MATERIALS PROVIDED:
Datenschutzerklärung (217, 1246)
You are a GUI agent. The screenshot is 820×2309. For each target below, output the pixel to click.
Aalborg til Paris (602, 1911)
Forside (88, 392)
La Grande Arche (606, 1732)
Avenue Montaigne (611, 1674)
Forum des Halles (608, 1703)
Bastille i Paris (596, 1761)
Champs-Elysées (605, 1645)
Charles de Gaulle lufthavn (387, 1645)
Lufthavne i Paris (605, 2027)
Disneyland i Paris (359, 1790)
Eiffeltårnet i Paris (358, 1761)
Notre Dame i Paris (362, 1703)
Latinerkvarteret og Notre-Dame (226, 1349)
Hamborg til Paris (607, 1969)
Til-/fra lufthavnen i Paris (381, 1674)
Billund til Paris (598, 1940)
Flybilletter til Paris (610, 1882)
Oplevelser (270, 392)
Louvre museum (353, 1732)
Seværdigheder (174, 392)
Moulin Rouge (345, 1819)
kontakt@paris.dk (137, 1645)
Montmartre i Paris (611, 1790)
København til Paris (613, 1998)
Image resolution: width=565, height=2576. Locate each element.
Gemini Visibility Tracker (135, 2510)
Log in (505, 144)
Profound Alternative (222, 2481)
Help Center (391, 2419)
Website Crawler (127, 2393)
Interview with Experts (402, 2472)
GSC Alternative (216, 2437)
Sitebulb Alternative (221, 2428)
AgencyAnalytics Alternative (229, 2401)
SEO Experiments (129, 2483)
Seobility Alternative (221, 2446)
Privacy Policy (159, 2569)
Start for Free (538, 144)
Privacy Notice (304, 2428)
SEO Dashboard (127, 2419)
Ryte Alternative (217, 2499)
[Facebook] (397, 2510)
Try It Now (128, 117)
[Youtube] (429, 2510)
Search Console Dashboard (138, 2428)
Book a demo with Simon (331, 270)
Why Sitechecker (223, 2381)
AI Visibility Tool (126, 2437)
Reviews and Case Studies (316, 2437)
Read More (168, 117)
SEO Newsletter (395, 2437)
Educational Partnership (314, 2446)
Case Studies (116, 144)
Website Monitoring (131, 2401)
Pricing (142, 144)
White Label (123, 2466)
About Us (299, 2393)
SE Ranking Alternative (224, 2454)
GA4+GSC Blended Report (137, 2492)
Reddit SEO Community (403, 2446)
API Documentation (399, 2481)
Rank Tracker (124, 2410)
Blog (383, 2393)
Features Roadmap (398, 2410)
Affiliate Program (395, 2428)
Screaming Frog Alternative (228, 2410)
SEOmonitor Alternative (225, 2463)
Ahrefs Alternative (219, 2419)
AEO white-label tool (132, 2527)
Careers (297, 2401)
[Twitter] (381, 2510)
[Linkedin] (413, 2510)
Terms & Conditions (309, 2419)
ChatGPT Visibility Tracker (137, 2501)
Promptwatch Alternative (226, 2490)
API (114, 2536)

ACTION ITEM:
In the listing above, find the line with "Lufthavne i Paris (605, 2027)" and the line with "SE Ranking Alternative (224, 2454)", then reproduce both and every line between them exactly.

RESULT OF THE EXERCISE:
Lufthavne i Paris (605, 2027)
Disneyland i Paris (359, 1790)
Eiffeltårnet i Paris (358, 1761)
Notre Dame i Paris (362, 1703)
Latinerkvarteret og Notre-Dame (226, 1349)
Hamborg til Paris (607, 1969)
Til-/fra lufthavnen i Paris (381, 1674)
Billund til Paris (598, 1940)
Flybilletter til Paris (610, 1882)
Oplevelser (270, 392)
Louvre museum (353, 1732)
Seværdigheder (174, 392)
Moulin Rouge (345, 1819)
kontakt@paris.dk (137, 1645)
Montmartre i Paris (611, 1790)
København til Paris (613, 1998)
Image resolution: width=565, height=2576. Locate each element.
Gemini Visibility Tracker (135, 2510)
Log in (505, 144)
Profound Alternative (222, 2481)
Help Center (391, 2419)
Website Crawler (127, 2393)
Interview with Experts (402, 2472)
GSC Alternative (216, 2437)
Sitebulb Alternative (221, 2428)
AgencyAnalytics Alternative (229, 2401)
SEO Experiments (129, 2483)
Seobility Alternative (221, 2446)
Privacy Policy (159, 2569)
Start for Free (538, 144)
Privacy Notice (304, 2428)
SEO Dashboard (127, 2419)
Ryte Alternative (217, 2499)
[Facebook] (397, 2510)
Try It Now (128, 117)
[Youtube] (429, 2510)
Search Console Dashboard (138, 2428)
Book a demo with Simon (331, 270)
Why Sitechecker (223, 2381)
AI Visibility Tool (126, 2437)
Reviews and Case Studies (316, 2437)
Read More (168, 117)
SEO Newsletter (395, 2437)
Educational Partnership (314, 2446)
Case Studies (116, 144)
Website Monitoring (131, 2401)
Pricing (142, 144)
White Label (123, 2466)
About Us (299, 2393)
SE Ranking Alternative (224, 2454)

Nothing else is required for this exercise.